5For Flexjobs granted from July 1st, 2006 and on, the minimum negotiated wage as stipulated in the relevant collective agreement constitutes a cap for the wage used for calculating the partial wage subsidy. In 2010, the cap was DKK 445,000 ($79,400) (National Labor Market Authority 2010).
6This was true for the observation period in this study. From January 1st, 2013, a number of changes of the scheme were implemented. For example, Flexjobs are granted for a 5-year period, after which the case is re-examined before it can be extended for another 5-year period. Further, the incentives for firms to employ disabled workers with a working capacity of less than 1/3 are increased.
7“Wait unemployment” means unemployment among individuals found eligible for a Flexjob.
8Findings in the report by DISCUS (2005) show that the use of the 1/3 subsidy was negligible; only 1.4% of all Flexjob employees were entitled to the 1/3 subsidy in 2003. Since only few Flexjob-grantees actually leave the scheme, we assume that the share of all Flexjob-grantees entitled to the 1/3 subsidy were also negligible in the pre-reform period analyzed here (1999 to 2001). Therefore, it seems reasonable to believe that the abandonment of the 1/3 subsidy does not affect the number and composition of Flexjob hires significantly.
9See, for instance, Eriksson and Lagerström (2006) for empirical evidence that firms prefer contacting and hiring employed candidates compared to observationally equivalent unemployed candidates.
10Here, we also include individuals who were working in the same firm in year t-1 but were hired in a Flexjob in year t (i.e., a retained employee).

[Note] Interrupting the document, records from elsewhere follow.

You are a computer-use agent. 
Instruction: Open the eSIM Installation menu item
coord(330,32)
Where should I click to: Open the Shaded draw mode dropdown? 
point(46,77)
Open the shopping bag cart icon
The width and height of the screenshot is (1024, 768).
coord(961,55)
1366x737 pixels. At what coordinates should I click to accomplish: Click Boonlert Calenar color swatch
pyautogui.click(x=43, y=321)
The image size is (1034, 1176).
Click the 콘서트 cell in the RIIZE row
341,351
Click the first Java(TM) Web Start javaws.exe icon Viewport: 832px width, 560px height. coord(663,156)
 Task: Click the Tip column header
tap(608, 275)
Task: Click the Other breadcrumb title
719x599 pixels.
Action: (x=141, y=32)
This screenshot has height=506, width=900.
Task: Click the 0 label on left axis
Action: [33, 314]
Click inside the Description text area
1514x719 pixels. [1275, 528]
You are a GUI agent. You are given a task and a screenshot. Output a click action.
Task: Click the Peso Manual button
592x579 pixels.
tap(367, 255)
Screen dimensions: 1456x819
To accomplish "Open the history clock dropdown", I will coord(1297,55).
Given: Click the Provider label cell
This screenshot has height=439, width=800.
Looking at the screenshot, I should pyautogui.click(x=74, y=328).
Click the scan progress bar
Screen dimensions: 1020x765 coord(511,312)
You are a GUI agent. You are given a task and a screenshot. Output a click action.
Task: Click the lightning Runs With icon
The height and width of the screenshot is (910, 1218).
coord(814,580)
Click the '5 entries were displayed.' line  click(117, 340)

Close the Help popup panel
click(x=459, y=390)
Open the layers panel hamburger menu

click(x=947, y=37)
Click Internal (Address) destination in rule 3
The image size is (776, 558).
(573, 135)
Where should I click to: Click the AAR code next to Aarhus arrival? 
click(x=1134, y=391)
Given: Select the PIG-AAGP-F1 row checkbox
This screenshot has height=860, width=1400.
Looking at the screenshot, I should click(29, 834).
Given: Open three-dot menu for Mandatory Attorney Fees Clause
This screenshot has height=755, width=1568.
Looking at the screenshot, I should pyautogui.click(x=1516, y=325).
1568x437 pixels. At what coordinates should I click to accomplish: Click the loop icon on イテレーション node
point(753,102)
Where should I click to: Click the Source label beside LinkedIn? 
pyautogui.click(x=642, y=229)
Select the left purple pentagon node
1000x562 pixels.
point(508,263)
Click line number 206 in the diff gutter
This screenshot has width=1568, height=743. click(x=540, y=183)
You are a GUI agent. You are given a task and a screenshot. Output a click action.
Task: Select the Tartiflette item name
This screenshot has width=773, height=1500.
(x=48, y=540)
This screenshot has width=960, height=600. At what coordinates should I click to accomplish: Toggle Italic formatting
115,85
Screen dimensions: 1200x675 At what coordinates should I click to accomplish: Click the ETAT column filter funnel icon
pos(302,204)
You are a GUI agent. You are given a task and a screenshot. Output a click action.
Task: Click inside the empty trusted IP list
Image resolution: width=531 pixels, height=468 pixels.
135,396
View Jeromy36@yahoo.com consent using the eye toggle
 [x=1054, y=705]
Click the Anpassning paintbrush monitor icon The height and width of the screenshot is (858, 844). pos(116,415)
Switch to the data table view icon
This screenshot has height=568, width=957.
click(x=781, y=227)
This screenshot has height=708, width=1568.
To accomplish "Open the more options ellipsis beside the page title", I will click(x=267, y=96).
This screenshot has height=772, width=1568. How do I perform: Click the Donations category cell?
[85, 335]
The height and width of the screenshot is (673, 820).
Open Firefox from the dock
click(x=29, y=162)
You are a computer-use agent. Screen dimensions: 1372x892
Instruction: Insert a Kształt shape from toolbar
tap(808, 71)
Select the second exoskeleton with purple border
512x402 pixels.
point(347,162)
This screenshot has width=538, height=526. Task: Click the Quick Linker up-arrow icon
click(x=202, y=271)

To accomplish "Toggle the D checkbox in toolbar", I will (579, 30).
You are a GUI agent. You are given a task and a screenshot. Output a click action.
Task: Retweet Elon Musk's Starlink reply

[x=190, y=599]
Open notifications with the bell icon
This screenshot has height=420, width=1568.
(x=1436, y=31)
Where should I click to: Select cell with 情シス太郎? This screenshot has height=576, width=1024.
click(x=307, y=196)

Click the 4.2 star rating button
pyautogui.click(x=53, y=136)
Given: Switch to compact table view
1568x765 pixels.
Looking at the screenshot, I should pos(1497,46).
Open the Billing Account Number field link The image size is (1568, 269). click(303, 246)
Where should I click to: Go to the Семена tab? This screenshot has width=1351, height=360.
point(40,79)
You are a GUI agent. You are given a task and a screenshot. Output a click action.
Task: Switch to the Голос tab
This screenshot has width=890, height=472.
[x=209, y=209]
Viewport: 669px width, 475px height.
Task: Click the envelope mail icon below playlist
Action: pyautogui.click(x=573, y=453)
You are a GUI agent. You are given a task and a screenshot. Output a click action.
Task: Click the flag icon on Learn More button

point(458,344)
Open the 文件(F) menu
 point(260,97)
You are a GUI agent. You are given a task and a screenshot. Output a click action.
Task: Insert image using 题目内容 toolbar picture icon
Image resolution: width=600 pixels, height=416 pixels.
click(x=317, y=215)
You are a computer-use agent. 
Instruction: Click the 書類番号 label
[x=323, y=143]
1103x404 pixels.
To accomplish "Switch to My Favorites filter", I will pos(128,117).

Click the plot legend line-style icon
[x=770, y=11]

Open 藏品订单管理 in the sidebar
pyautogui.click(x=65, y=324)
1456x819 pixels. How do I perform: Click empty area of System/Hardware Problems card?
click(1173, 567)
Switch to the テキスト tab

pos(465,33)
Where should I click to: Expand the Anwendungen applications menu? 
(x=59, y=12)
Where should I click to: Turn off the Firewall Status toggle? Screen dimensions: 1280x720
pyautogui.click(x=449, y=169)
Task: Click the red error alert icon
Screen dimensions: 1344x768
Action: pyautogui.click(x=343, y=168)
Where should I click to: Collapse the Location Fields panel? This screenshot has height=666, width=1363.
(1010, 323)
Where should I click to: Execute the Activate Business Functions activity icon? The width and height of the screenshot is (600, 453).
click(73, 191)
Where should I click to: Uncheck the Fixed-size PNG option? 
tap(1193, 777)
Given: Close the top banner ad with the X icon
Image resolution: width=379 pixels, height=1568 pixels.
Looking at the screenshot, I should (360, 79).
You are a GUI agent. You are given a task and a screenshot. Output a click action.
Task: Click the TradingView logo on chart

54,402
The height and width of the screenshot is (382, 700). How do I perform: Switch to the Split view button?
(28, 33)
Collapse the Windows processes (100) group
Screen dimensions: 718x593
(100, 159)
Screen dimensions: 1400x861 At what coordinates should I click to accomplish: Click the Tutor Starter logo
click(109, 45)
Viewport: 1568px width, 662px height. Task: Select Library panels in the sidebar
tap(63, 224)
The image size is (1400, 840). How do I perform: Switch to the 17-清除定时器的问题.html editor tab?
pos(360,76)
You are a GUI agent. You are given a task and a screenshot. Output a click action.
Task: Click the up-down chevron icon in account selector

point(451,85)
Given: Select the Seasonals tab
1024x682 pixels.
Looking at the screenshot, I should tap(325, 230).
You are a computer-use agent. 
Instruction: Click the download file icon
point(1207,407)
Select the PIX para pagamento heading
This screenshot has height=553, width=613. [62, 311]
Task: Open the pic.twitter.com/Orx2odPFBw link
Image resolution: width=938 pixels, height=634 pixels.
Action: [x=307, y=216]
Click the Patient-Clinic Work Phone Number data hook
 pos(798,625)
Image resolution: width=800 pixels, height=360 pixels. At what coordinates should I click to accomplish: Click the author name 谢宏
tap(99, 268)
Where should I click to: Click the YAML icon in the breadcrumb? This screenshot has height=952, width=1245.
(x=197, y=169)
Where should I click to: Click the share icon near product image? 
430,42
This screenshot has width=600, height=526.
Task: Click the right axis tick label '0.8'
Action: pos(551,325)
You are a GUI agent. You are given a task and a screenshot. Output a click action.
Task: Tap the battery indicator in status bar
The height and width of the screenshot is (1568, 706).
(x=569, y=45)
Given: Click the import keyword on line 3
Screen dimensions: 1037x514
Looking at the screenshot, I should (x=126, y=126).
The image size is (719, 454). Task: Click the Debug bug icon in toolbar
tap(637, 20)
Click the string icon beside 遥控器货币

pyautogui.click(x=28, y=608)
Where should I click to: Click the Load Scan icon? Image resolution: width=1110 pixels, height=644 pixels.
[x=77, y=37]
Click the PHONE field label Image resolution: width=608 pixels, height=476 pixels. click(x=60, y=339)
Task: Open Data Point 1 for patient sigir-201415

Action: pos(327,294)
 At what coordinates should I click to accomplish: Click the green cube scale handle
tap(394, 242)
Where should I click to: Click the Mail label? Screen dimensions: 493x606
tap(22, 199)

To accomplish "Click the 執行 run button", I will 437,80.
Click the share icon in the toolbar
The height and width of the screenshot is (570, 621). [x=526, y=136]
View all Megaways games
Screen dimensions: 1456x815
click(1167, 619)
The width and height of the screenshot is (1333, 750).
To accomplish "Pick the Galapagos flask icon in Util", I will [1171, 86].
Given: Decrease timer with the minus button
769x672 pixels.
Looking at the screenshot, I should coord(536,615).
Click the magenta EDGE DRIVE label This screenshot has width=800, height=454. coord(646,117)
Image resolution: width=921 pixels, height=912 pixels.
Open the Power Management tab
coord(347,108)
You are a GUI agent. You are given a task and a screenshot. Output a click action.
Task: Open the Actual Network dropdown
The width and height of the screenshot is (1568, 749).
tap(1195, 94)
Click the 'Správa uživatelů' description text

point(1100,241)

11Results are qualitatively similar when we include information for 2002, although the sample size is larger (available on request), and the treatment effect is, as expected, smaller, since any effect on hiring occurs only after the hiring freeze is lifted, i.e., after 2002.
12We do not analyze these data within a difference-in-difference framework because the pre-reform trends are not parallel. Ignoring the parallel-trend assumption and estimating the DD anyway produces the same result – a 0.05 percentage point reduction in new Flexjob hires compared to all new hires in governmental units post-reform compared to comparison firms, both with and without controls, LPM or Probit (available on request).
13In Additional file 1: Table S1 and Table S2, we show the results for the full set of covariates.